Exercise inputs below:

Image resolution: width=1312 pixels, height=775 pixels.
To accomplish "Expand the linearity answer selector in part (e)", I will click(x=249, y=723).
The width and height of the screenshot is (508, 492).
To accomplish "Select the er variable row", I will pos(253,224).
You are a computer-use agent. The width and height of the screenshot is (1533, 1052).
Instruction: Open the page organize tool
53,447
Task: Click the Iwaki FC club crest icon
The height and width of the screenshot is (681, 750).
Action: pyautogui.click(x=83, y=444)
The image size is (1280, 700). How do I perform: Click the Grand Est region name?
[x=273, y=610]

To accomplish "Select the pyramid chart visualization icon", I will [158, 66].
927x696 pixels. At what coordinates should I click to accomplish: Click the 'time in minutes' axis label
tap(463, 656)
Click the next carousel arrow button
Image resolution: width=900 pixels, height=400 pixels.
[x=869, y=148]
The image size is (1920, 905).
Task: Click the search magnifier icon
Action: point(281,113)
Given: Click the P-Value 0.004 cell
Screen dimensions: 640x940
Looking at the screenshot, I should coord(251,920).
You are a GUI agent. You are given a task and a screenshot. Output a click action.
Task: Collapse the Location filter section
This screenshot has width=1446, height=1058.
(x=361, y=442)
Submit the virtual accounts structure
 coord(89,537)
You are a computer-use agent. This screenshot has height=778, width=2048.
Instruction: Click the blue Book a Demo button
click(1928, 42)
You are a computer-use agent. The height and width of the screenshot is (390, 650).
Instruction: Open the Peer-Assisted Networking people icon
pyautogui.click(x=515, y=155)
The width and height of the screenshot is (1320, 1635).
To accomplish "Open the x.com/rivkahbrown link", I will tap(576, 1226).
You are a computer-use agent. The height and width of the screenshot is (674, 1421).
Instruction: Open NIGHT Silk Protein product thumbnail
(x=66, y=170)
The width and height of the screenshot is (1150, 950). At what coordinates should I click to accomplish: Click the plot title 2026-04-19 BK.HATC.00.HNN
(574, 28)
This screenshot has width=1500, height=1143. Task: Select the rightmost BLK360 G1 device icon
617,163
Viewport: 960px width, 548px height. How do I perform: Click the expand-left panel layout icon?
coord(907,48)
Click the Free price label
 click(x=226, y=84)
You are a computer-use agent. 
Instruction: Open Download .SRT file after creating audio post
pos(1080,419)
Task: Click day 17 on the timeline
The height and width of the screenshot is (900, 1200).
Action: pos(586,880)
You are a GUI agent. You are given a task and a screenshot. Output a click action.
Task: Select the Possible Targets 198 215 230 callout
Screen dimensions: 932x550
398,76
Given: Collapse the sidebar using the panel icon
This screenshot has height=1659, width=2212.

End of Exercise inputs.

*What to produce*
An exact transcription of the data above is required.

*Result of this task*
Image resolution: width=1312 pixels, height=775 pixels.
To accomplish "Expand the linearity answer selector in part (e)", I will click(x=249, y=723).
The width and height of the screenshot is (508, 492).
To accomplish "Select the er variable row", I will pos(253,224).
You are a computer-use agent. The width and height of the screenshot is (1533, 1052).
Instruction: Open the page organize tool
53,447
Task: Click the Iwaki FC club crest icon
The height and width of the screenshot is (681, 750).
Action: pyautogui.click(x=83, y=444)
The image size is (1280, 700). How do I perform: Click the Grand Est region name?
[x=273, y=610]

To accomplish "Select the pyramid chart visualization icon", I will [158, 66].
927x696 pixels. At what coordinates should I click to accomplish: Click the 'time in minutes' axis label
tap(463, 656)
Click the next carousel arrow button
Image resolution: width=900 pixels, height=400 pixels.
[x=869, y=148]
The image size is (1920, 905).
Task: Click the search magnifier icon
Action: point(281,113)
Given: Click the P-Value 0.004 cell
Screen dimensions: 640x940
Looking at the screenshot, I should coord(251,920).
You are a GUI agent. You are given a task and a screenshot. Output a click action.
Task: Collapse the Location filter section
This screenshot has width=1446, height=1058.
(x=361, y=442)
Submit the virtual accounts structure
 coord(89,537)
You are a computer-use agent. This screenshot has height=778, width=2048.
Instruction: Click the blue Book a Demo button
click(1928, 42)
You are a computer-use agent. The height and width of the screenshot is (390, 650).
Instruction: Open the Peer-Assisted Networking people icon
pyautogui.click(x=515, y=155)
The width and height of the screenshot is (1320, 1635).
To accomplish "Open the x.com/rivkahbrown link", I will tap(576, 1226).
You are a computer-use agent. The height and width of the screenshot is (674, 1421).
Instruction: Open NIGHT Silk Protein product thumbnail
(x=66, y=170)
The width and height of the screenshot is (1150, 950). At what coordinates should I click to accomplish: Click the plot title 2026-04-19 BK.HATC.00.HNN
(574, 28)
This screenshot has width=1500, height=1143. Task: Select the rightmost BLK360 G1 device icon
617,163
Viewport: 960px width, 548px height. How do I perform: Click the expand-left panel layout icon?
coord(907,48)
Click the Free price label
 click(x=226, y=84)
You are a computer-use agent. 
Instruction: Open Download .SRT file after creating audio post
pos(1080,419)
Task: Click day 17 on the timeline
The height and width of the screenshot is (900, 1200).
Action: pos(586,880)
You are a GUI agent. You are given a task and a screenshot. Output a click action.
Task: Select the Possible Targets 198 215 230 callout
Screen dimensions: 932x550
398,76
Given: Collapse the sidebar using the panel icon
This screenshot has height=1659, width=2212.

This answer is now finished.